Jupiter’s southing from Ketchikan began in a morning calm and ended in a near gale.  This was the first of sequent distance days with pre-dawn departures, in an effort to hasten south of Cape Caution’s weather-dependent geography.

Norwegian Jewel coming into Ketchikan on our departure at first light

Jupiter plowed many miles down channels, across Dixon Entrance, open to the wide Pacific, and into Prince Rupert, B.C.  We cleared Canadian Customs without incident and passed two days provisioning Canadian Style while appreciating the town’s fine restaurants.

This immense coast required prolonged transits totaling over 300 miles in sustained rain, fog, and squally winds generated by a deep, stubborn offshore low, the kind that preys on cruisers who linger too late in the seasonal wilds of Southeast Alaska.  Almost alone, only an occasional whale and porpoises in company, we managed a focused watch for vessels looming out of twilight or fog, and abundant timber easily obscured within worried waters.

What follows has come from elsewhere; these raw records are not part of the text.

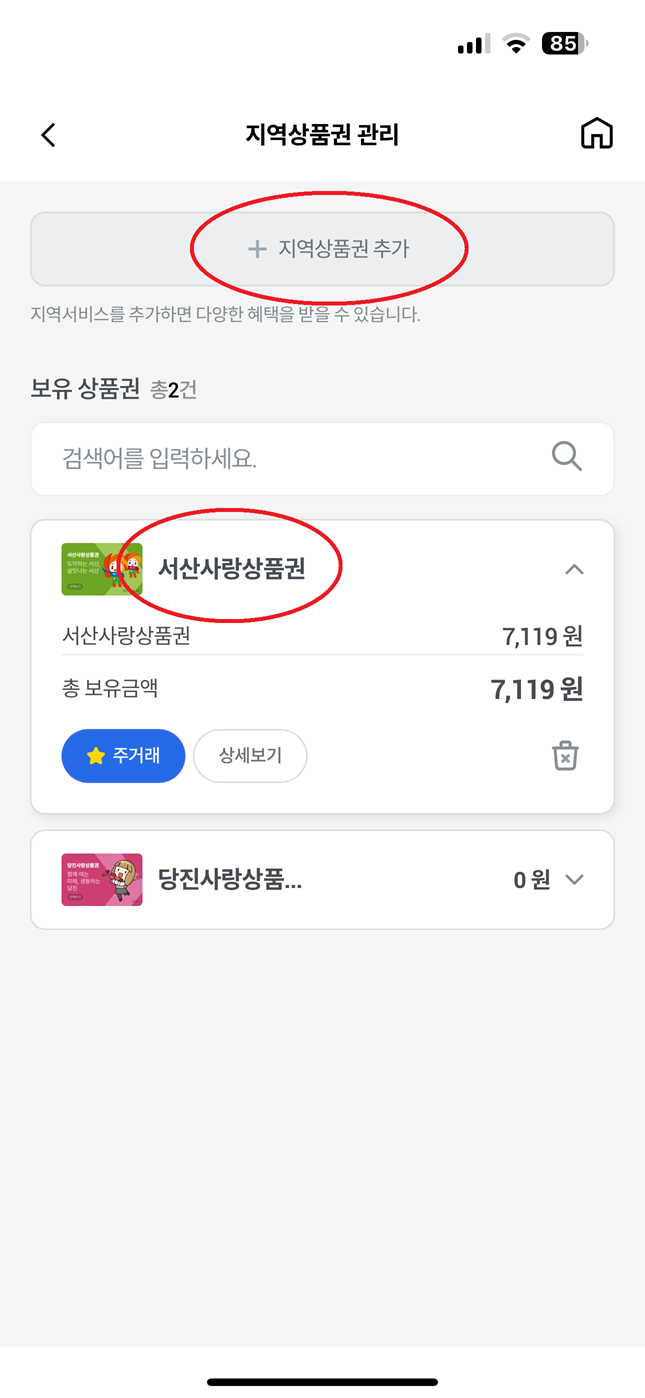The image size is (645, 1398).
Task: Tap the 0 원 balance of 당진사랑상품권
Action: pyautogui.click(x=531, y=880)
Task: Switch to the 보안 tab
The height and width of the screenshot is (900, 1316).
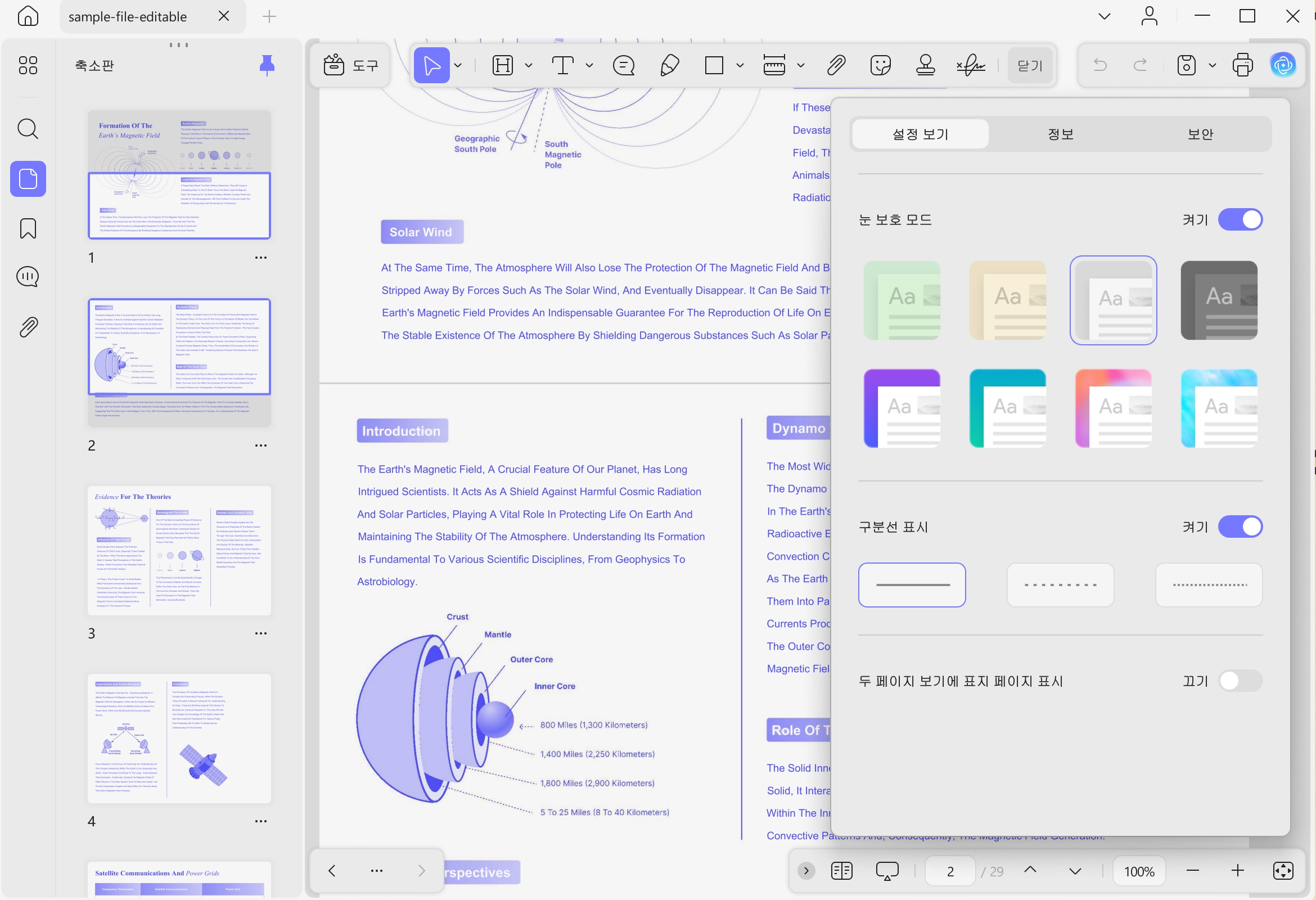Action: [1200, 134]
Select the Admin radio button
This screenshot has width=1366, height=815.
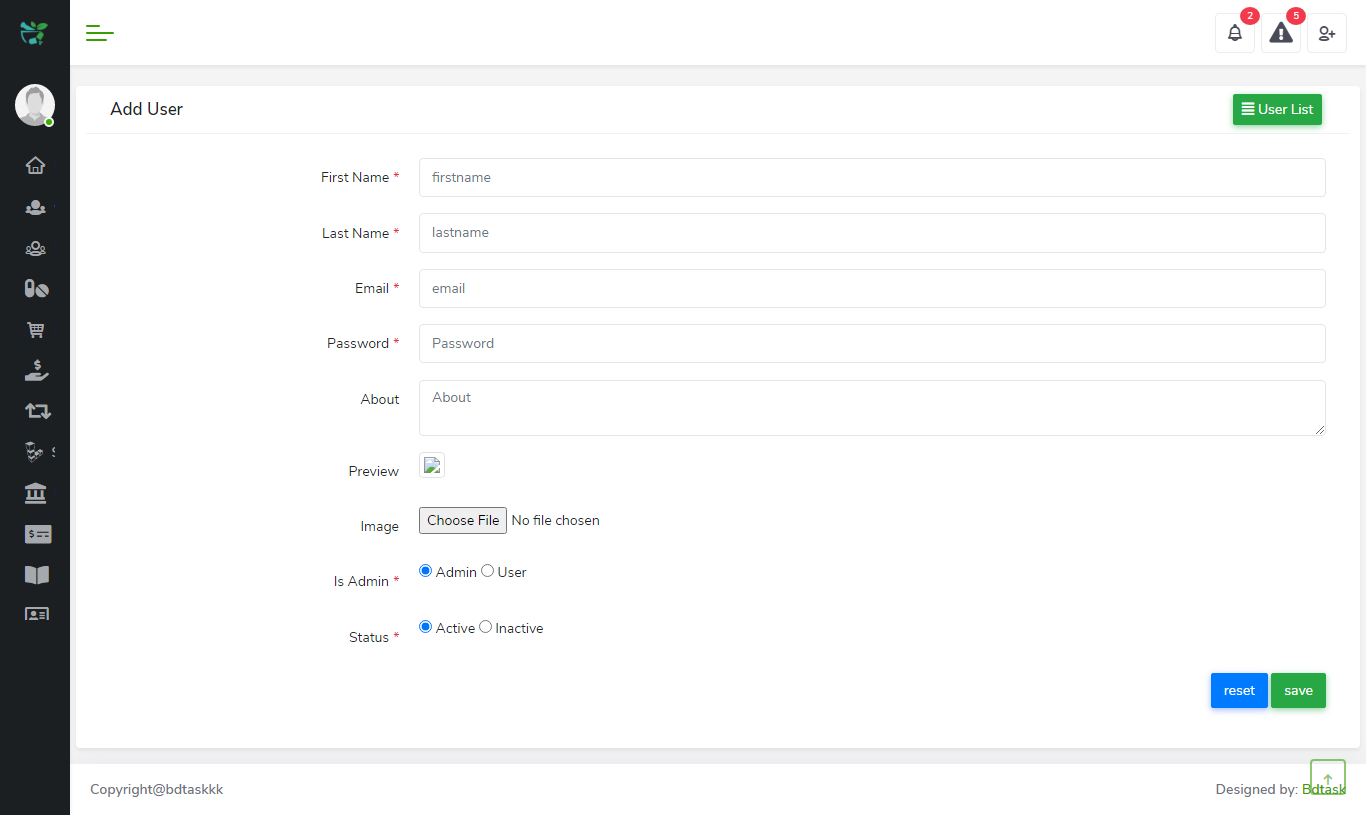pos(426,571)
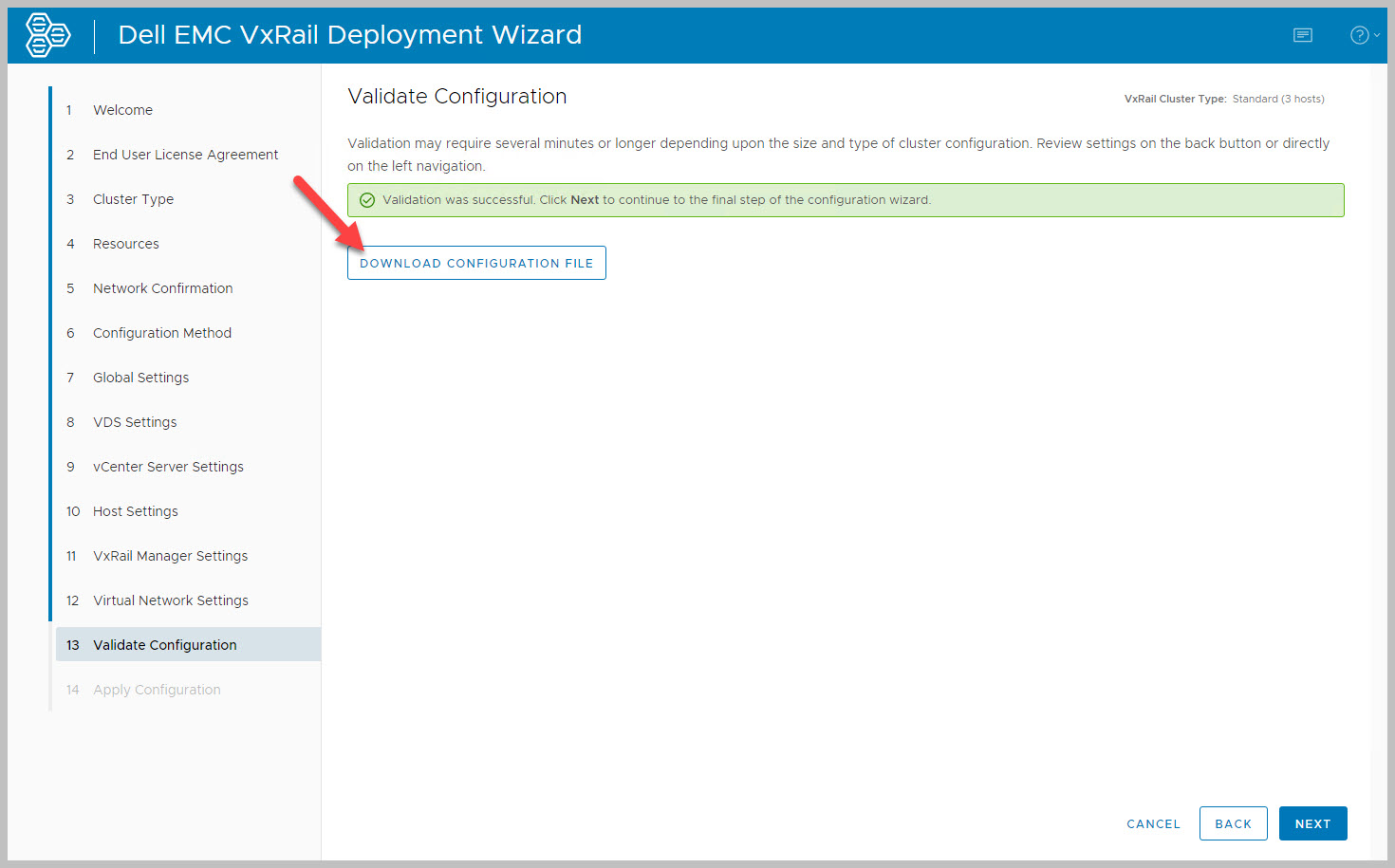Expand the help question mark dropdown

click(x=1363, y=35)
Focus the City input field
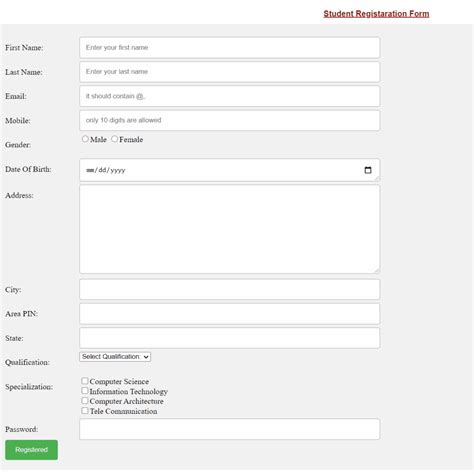The image size is (474, 474). 229,289
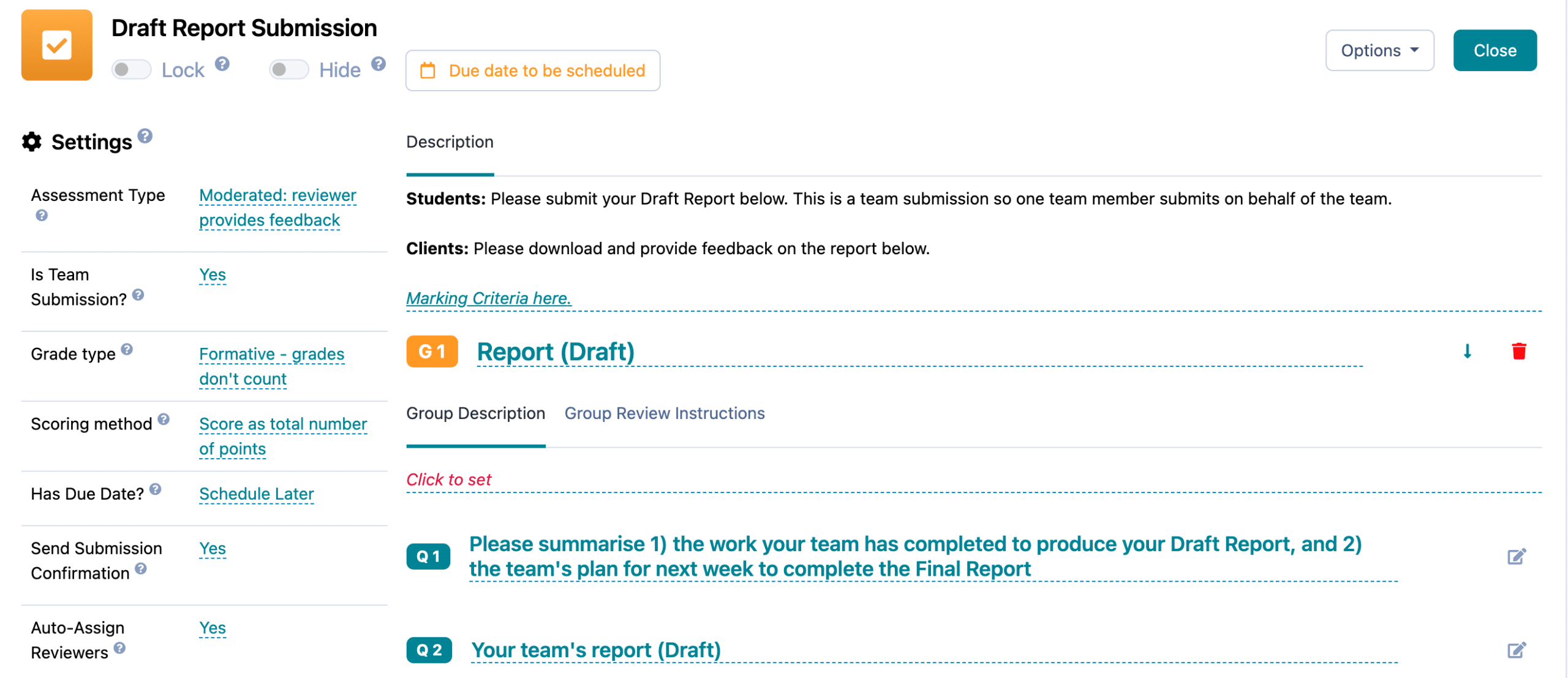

Humpback whale breaching in Butedale Passage, Fraser Reach

Offshore weather gear was donned for quotidian rites of anchor and chain, windlass and witchcraft of securing the boat to fractious seabeds.

When running in the near-dark dim red lights illuminate the helm

Fortunately for Jupiter and crew the inside passages of northern B.C. frequently provided protection from the worst weather ravaging the Pacific headlands.  We made Shearwater Marina at Bella Bella our penultimate stop before rounding Cape Caution, and here we found a dozen cruising yachts also awaiting safer conditions to make the open passage.

Entire trees wash off the shore during high tides creating immense hazards

Tied to well-worn bull rails along a low-slung float, we were awakened after midnight by 35 knot wind gusts testing fenders and lines, convincingly arguing for a second day in port to allow the storm to abate.  And here we wait…

Pacific rollers breaking on nearly submerged rocks in Seaforth Channel

There is no aspect of boating that is less glamorous or more critical to the well-being of a boat and crew than anchoring.  It requires an inordinate amount of work, heavy gear, some hazard to crew, and it usually is a wet and dirty job.

–The Complete Book of Anchoring and Mooring by Earl R. Hinz, 2001



  1. Stefanie Brouwer says:

    Magnificent photos Fiona. Admire your calm attitude in the face of inclement weather. We once sailed Lake Michigan in a gale. Hope all goes well (at least you’re not the alone!)